Bring a large pot of salted water to a boil. Cook the spaghetti until al dente. Reserve 1 ½ cups of pasta water, then drain and set aside.
In a large sauté pan over medium-high heat, warm the olive oil. Add the garlic and red pepper flakes, cooking until fragrant, about 30 seconds.
Pour in the dry white wine and let it cook for 2 minutes to reduce slightly. Stir in the crushed tomatoes, salt, black pepper, oregano, Calabrian chili paste (if using), and fresh basil. Reduce heat to low and let the sauce simmer for 10 minutes, stirring occasionally.

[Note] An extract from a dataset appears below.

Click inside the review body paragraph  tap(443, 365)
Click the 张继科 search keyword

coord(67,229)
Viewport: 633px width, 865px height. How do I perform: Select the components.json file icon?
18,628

Nestle the littleneck clams and mussels into the sauce, cover, and cook for 5-7-8 minutes, or until the shells open. Discard any that don’t open. Season the shrimp and calamari with salt and pepper, then add them to the pan. Cook for 2-3 minutes until the shrimp turn pink and the calamari is tender.

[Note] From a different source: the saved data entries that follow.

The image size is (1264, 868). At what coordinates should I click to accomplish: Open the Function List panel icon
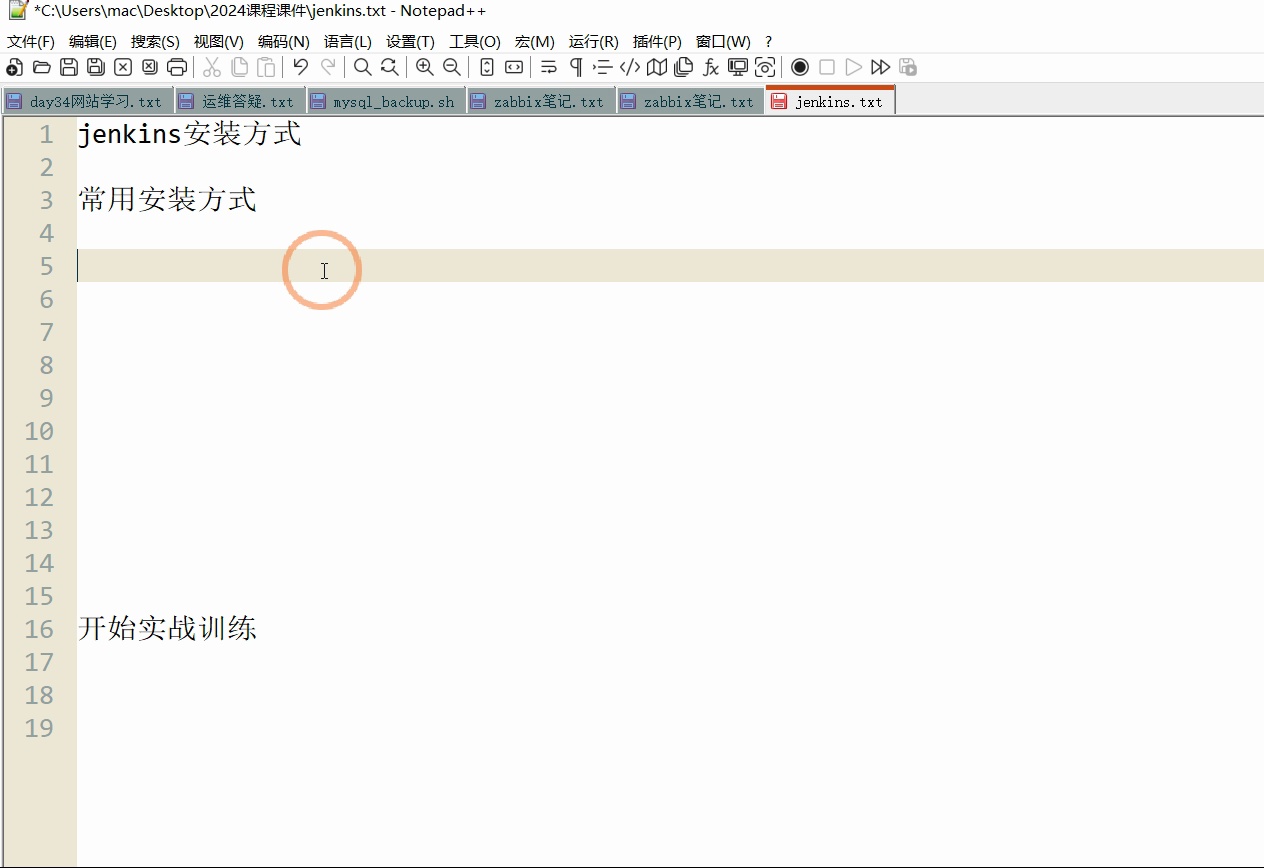coord(710,67)
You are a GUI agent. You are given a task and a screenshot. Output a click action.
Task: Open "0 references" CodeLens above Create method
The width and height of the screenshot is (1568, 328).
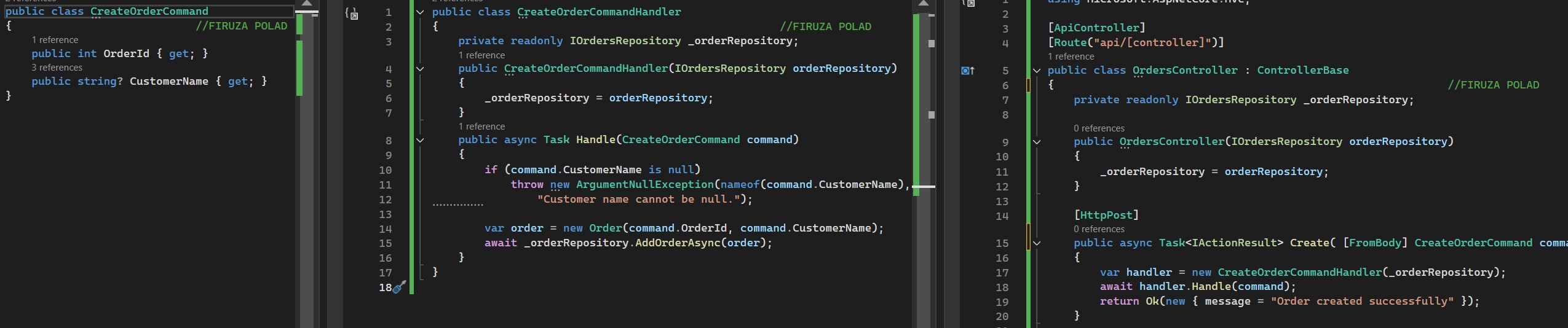[1099, 229]
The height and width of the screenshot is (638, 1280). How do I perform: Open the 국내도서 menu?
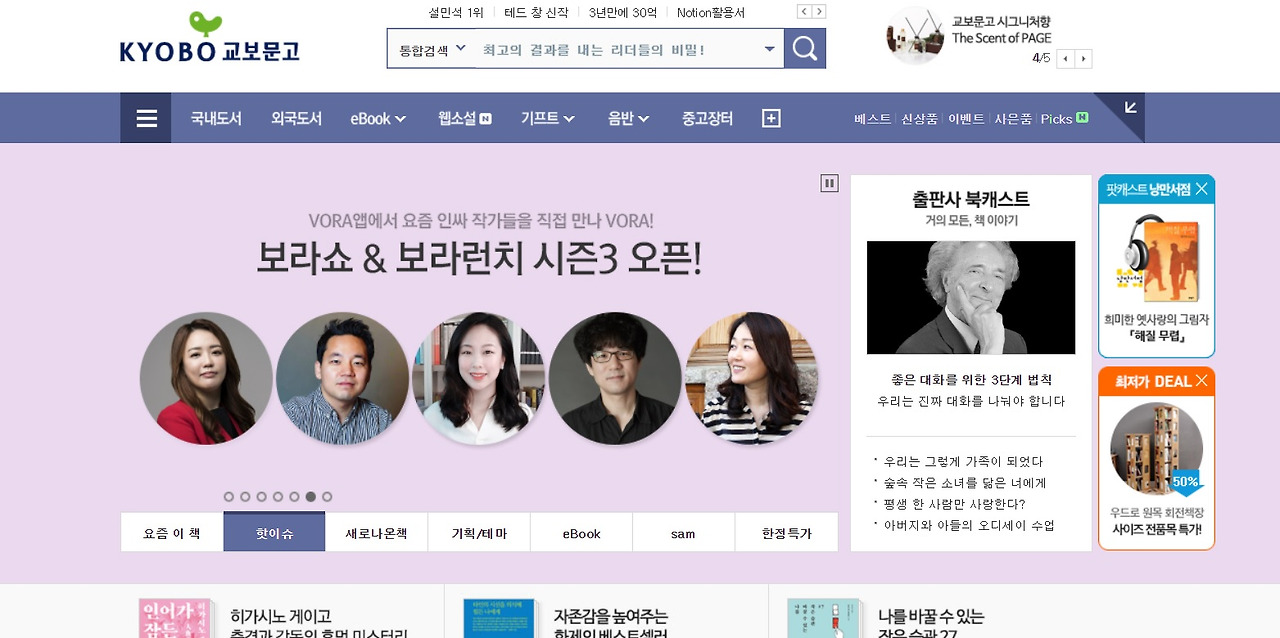(x=216, y=118)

Add the cooked spaghetti to the sauce, tossing to coat. Stir in the butter and add reserved pasta water a little at a time, as needed, to loosen the sauce.
Transfer the pasta to a large serving bowl, ensuring the seafood is evenly distributed. Garnish with fresh parsley and a squeeze of lemon juice. Serve with freshly grated Parmigiano Reggiano, if desired.